+++ The data
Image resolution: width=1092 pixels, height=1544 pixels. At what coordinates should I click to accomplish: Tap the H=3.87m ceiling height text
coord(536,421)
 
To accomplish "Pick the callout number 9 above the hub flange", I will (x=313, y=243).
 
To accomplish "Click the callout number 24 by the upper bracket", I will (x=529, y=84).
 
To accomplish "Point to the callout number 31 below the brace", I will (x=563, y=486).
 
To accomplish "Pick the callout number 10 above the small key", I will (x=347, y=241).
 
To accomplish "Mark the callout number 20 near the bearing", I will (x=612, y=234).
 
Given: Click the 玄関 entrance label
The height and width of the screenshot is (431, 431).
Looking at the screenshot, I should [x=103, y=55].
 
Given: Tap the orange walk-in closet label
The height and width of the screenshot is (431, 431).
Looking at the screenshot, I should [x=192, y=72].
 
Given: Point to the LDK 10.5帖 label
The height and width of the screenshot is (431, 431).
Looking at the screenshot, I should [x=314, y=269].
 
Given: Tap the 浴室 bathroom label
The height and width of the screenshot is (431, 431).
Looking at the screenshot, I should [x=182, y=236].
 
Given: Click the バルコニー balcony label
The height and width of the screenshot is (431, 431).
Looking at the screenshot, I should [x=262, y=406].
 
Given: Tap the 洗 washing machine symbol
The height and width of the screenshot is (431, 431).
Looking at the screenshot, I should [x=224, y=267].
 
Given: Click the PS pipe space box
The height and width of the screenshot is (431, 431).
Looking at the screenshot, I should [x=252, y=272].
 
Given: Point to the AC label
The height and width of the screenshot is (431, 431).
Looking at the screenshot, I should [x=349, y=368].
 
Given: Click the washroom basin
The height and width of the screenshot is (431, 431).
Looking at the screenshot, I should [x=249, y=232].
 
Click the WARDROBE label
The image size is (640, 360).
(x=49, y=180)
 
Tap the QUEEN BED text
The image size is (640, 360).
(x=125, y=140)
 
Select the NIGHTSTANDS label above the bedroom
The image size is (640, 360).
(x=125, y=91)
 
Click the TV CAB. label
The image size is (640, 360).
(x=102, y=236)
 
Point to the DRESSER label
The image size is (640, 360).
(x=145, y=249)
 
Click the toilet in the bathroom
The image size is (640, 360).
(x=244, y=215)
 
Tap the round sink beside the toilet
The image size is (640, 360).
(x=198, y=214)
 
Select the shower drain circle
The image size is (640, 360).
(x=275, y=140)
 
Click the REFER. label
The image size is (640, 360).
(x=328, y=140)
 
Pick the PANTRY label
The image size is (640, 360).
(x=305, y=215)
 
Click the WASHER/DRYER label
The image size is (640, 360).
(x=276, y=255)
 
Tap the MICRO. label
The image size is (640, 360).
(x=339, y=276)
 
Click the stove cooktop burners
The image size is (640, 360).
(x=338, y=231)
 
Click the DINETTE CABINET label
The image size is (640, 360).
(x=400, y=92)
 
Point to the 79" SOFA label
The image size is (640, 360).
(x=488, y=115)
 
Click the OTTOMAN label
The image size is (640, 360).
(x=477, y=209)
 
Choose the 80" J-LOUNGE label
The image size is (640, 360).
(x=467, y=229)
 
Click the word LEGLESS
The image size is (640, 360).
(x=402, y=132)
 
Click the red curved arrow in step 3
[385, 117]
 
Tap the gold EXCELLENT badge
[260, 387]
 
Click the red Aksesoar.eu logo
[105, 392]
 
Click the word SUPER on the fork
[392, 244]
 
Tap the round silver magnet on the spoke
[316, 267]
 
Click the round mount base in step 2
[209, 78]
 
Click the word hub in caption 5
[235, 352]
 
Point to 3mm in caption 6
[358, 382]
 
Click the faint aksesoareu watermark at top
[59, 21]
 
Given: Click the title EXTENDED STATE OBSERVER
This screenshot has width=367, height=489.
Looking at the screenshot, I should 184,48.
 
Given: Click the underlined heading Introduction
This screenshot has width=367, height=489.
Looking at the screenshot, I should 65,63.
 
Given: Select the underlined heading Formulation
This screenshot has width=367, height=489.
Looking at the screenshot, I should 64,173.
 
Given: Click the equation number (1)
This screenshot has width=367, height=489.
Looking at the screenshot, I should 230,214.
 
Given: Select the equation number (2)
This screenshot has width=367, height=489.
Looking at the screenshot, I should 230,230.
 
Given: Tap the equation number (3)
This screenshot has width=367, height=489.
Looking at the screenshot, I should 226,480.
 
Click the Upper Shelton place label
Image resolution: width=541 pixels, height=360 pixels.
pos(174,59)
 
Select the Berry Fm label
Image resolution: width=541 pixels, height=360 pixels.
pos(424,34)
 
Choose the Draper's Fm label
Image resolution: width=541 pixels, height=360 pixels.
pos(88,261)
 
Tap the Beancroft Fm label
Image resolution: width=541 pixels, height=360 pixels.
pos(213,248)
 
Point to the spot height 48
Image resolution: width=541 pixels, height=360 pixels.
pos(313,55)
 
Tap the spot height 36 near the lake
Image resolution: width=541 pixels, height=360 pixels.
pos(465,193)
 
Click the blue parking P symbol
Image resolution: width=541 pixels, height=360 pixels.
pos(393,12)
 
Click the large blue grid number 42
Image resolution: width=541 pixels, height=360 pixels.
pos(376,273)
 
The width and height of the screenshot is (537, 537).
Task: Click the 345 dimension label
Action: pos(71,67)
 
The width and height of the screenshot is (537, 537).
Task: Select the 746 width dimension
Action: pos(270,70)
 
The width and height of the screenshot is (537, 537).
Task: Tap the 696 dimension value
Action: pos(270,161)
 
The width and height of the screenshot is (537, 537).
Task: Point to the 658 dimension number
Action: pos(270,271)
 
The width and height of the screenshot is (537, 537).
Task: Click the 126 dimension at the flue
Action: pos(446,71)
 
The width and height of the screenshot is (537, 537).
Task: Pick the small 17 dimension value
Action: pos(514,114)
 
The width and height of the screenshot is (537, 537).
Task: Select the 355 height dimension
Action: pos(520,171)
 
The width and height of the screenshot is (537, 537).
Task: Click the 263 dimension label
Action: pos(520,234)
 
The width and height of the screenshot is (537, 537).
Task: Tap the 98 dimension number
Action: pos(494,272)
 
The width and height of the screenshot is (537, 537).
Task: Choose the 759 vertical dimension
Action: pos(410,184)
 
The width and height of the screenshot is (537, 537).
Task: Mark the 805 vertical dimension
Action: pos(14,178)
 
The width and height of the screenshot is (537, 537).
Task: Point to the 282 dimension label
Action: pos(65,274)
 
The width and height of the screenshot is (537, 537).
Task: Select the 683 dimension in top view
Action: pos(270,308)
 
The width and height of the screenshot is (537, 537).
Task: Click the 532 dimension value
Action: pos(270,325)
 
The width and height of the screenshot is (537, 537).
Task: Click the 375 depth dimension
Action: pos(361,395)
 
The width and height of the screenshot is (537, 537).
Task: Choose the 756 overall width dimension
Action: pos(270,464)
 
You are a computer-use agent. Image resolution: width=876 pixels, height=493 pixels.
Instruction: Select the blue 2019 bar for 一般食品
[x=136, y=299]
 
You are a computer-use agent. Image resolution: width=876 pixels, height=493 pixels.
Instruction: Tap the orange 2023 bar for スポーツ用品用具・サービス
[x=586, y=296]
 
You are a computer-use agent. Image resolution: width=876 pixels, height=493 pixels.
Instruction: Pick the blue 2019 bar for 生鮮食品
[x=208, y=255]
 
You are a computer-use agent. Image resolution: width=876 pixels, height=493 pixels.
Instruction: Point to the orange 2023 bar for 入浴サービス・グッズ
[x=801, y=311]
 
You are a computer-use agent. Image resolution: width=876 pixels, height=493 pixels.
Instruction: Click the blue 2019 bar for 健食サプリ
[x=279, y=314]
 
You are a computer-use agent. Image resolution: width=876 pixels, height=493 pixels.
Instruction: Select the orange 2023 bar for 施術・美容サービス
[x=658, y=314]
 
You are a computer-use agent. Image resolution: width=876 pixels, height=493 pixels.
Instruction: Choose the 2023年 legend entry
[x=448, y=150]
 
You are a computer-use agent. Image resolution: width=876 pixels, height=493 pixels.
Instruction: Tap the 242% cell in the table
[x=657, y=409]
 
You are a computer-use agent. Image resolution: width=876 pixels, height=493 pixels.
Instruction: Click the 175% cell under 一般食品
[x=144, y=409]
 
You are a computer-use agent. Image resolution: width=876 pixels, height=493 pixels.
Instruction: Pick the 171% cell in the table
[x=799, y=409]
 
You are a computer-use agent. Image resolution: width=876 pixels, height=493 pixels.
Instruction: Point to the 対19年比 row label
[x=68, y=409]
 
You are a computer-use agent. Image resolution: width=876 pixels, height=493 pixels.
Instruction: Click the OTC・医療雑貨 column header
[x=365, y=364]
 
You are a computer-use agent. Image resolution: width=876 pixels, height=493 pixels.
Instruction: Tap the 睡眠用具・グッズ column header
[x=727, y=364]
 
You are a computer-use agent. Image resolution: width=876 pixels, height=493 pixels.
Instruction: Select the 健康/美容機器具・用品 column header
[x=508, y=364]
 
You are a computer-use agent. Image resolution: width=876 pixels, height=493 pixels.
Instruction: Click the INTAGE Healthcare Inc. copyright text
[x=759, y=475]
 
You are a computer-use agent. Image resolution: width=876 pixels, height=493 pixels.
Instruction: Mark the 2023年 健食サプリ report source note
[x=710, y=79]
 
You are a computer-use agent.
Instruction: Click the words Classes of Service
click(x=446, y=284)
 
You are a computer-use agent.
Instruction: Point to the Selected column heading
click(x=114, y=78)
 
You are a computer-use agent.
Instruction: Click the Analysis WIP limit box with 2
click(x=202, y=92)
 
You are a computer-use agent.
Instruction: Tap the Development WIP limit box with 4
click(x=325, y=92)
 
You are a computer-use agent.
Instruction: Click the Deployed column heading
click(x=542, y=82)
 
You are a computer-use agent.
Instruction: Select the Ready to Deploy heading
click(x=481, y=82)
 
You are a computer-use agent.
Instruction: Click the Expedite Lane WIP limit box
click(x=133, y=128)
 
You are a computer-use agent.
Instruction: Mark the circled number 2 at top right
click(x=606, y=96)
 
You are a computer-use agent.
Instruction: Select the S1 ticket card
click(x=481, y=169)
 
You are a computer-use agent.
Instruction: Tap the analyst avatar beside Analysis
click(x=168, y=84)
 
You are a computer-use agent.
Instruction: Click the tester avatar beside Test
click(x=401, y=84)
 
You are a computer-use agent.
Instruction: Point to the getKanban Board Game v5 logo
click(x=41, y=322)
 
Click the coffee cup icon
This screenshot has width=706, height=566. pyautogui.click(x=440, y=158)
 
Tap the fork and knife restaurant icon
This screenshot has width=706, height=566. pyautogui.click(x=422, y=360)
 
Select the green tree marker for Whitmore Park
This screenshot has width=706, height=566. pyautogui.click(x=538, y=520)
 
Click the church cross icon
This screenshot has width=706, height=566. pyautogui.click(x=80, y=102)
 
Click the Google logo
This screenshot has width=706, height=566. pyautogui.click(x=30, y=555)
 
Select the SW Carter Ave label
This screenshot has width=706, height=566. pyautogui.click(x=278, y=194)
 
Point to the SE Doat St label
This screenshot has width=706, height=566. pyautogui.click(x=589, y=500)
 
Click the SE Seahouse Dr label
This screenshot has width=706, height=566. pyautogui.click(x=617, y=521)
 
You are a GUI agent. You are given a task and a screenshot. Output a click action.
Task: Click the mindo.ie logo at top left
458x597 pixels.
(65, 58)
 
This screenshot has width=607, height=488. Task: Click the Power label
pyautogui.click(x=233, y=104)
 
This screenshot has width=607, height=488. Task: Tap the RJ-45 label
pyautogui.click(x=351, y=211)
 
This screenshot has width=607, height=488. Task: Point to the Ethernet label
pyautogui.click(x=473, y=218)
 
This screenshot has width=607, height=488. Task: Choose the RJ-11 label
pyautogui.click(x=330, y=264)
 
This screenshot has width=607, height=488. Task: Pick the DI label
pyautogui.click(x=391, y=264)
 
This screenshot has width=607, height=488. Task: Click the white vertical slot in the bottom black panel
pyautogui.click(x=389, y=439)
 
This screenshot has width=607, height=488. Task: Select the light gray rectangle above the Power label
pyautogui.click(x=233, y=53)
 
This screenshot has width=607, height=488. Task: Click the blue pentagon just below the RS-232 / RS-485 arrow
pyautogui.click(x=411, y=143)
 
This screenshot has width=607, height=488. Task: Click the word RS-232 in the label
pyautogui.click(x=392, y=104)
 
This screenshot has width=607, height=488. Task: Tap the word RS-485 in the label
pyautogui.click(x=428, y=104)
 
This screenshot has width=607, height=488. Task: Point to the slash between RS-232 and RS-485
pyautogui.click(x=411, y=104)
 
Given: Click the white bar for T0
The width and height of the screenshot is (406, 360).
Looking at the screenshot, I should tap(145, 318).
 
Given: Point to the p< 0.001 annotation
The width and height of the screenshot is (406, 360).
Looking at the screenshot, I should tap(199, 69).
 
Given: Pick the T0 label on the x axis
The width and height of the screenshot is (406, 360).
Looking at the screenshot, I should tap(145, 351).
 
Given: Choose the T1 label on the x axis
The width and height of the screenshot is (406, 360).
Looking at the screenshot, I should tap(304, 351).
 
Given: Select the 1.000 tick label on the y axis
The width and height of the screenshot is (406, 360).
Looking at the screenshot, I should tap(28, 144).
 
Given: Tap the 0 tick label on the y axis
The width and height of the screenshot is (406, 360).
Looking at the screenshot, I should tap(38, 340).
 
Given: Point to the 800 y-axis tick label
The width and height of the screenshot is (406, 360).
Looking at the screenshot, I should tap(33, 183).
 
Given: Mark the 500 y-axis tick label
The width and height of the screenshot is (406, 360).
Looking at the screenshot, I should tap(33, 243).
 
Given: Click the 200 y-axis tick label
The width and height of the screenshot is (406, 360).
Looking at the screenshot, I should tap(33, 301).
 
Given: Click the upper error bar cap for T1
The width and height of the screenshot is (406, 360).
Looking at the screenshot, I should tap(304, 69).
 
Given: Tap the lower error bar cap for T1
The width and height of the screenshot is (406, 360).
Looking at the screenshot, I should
++++++
Please render the listing from its first line through the line with "coord(536,421)" as a Markdown table with the columns Row and Line, skipping any blank lines.

| Row | Line |
|---|---|
| 1 | Image resolution: width=1092 pixels, height=1544 pixels. At what coordinates should I click to accomplish: Tap the H=3.87m ceiling height text |
| 2 | coord(536,421) |